4e moment de sens : Kanyakumari le bout du monde de l’Inde
Ce n’est pas sur les programmes touristiques usuels, mais j’y tenais : allez à l’extrême pointe sud de l’Inde, du sous-continent indien. Là tout au bout ! À l’endroit précis qui voit les vagues de trois morceaux d’océan se rencontrer, se mélanger, faire un. Là, parce que des milliers de gens sont levés avant le soleil à chaque jour pour justement le saluer, lorsque, lui, se lève.
C’est un moment magique, exquis ! Je ne regrette tellement pas le long chemin d’autobus pour aller jusque là ; ce détour de deux jours (plutôt que de continuer en traversant au Kerala pour remonter ensuite plein nord, par cette fois la côte occidentale de l’Inde du Sud (Côte de Malabar). Kanyakumari : presque village plutôt que petite ville.

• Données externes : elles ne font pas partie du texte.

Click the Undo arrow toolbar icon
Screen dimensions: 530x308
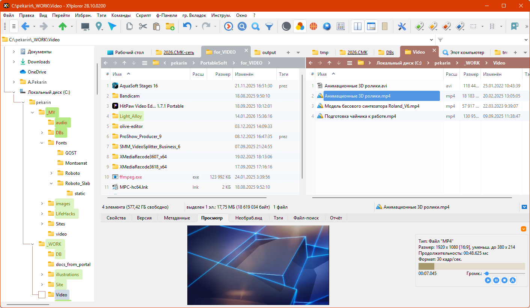click(187, 26)
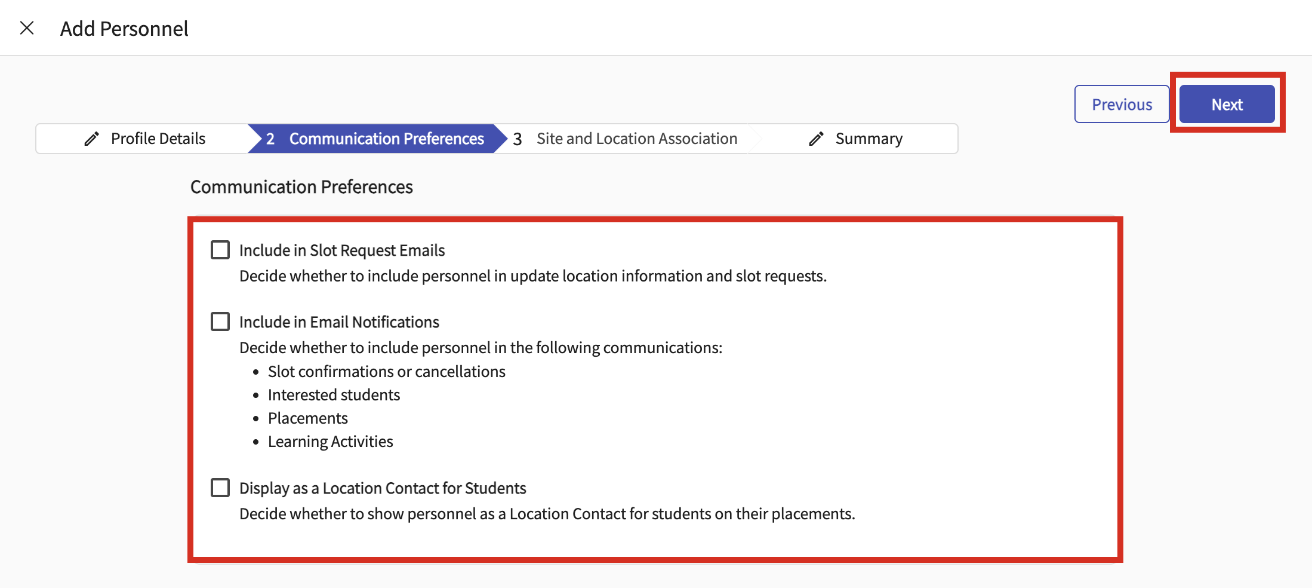Close the Add Personnel dialog with X
1312x588 pixels.
[x=27, y=28]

Essentiellement des hôtels, pour des touristes d’ailleurs quasi exclusivement indiens (pendant deux jours nous ne verrons aucun autre occidental) ; un mémorial en bord de mer, dédié à Mahatma Gandhi ; une intrigante, tonitruante, éclatante église chrétienne ; mais surtout une situation géographique exceptionnelle.
Dans la rumeur des vagues qui arrivent de trois côtés, à travers les coups de sifflet des deux-trois soldats qui avertissent périodiquement les audacieux de ne pas s’avancer davantage dans ses eaux toujours dangereuses – pousser par de grands et forts vents sans retenue -, qui disputent pour ne faire regarder que de loin cet immense drapeau rouge (symbolique… le pense-t-on instinctivement) sur un dernier rocher, qui fait office de bout d’un monde. Oui, monde qui n’a pas son pareil…
Et lorsqu’il se pointe, ce dit soleil, une clameur sourde s’élève de la foule, comme une satisfaction, un remerciement, un contentement. Comme si un sens venait d’être donné à cette nouvelle journée toute jeune, cette journée qui commence.
Là pourtant justement où ce pays finit.